--- START Text passage ---
One unintentional yet potentially welcome consequence of the education reform in Hungary is the promotion of public-private partnerships (PPPs).

In primary and secondary education the churches are taking over a lot of schools which hope for better financing through the takeover as was discussed in a previous Local View on Future Challenges. In higher education a similar process is starting: while regulations are constantly changing, universities are also losing a significant amount of money previously received from the state and are now turning to other financial sources in an effort to maintain the quality of education. The Corvinus University of Budapest is a perfect example of such a process.

For the last two years life has not been easy for Corvinus University. The education reform has affected it in various ways. Some of its effects apply equally to all higher education institutions in Hungary. Austerity measures, for example, have meant radical cuts to funding for research and development. But Corvinus has to bear an additional burden: government reorganization plans now threaten to split it up, force its faculties to amalgamate with other universities and dissolve its whole structure.

It is not easy for students either. In Hungary, it is the government which decides how many students can study in each program at each university, both in state-financed and self-financed institutions. (With self-financed universities student can get cheap loans and repay them after graduation.) Yet this year the number of state-financed places has been drastically slashed. It is worth mentioning that there is no government master plan to seek aid from the private sector – in other words, PPPs are not explicitly seen as a part of the solution.

Corvinus University Old Building

Corvinus University of Budapest, the old building. Photo by Szilveszter Farkas on Flickr, CC BY-SA 2.0.

On June 24th its admission figures were made public. The government had previously decided that the overwhelming majority of business education places – which including most of the places provided by Corvinus – will be made available under the self-financed construction. Despite the need to pay for attending Corvinus, this year’s admission figures show that its programs are still extremely popular: with 3,661 freshers it has 7% more students than last year.
--- END Text passage ---
--- START Record set ---
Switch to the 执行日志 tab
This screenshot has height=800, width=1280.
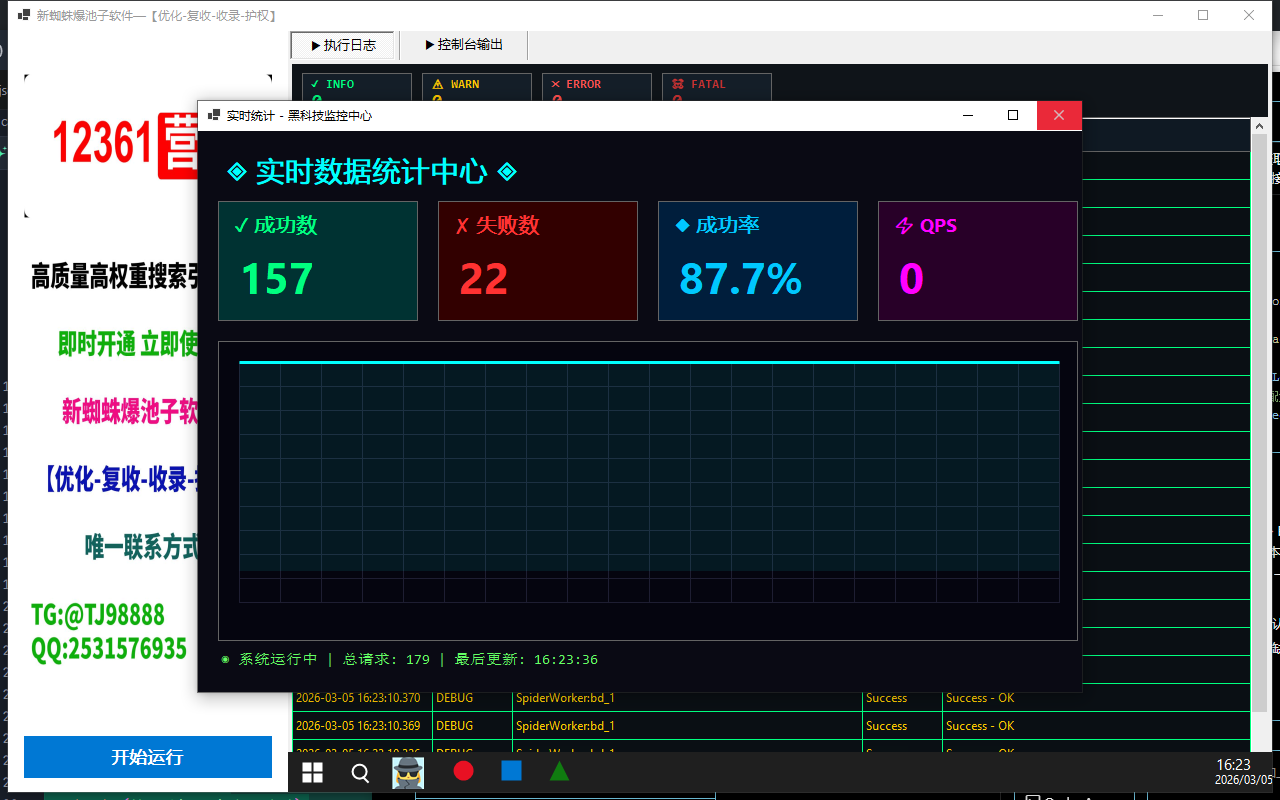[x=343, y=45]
--- END Record set ---
--- START Record set ---
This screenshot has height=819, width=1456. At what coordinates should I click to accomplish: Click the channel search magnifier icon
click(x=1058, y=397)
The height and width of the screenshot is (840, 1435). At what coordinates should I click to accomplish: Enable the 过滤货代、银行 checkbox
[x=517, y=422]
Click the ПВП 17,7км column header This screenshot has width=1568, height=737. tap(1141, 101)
--- END Record set ---
■ **Stated goal A**
Write out the passage on Hungary's education reform between "Corvinus University of Budapest, the" and "than last year.", inclusive, substituting "first-year students" for "freshers".
■ **Stated goal B**
Rewrite the records between the lines holding "This screenshot has height=819, width=1456." and "Click the ПВП", inclusive, as a two-column CSV with the columns instruction and coordinates. Give one row per record with its text and its answer, each in one quoted field with line breaks turned into spaces.
The text and the records are unrelated to each other.

■ **Task solution A**
Corvinus University of Budapest, the old building. Photo by Szilveszter Farkas on Flickr, CC BY-SA 2.0.

On June 24th its admission figures were made public. The government had previously decided that the overwhelming majority of business education places – which including most of the places provided by Corvinus – will be made available under the self-financed construction. Despite the need to pay for attending Corvinus, this year’s admission figures show that its programs are still extremely popular: with 3,661 first-year students it has 7% more students than last year.

■ **Task solution B**
instruction,coordinates
"This screenshot has height=819, width=1456. At what coordinates should I click to accomplish: Click the channel search magnifier icon","click(x=1058, y=397)"
"The height and width of the screenshot is (840, 1435). At what coordinates should I click to accomplish: Enable the 过滤货代、银行 checkbox","[x=517, y=422]"
"Click the ПВП 17,7км column header This screenshot has width=1568, height=737.","tap(1141, 101)"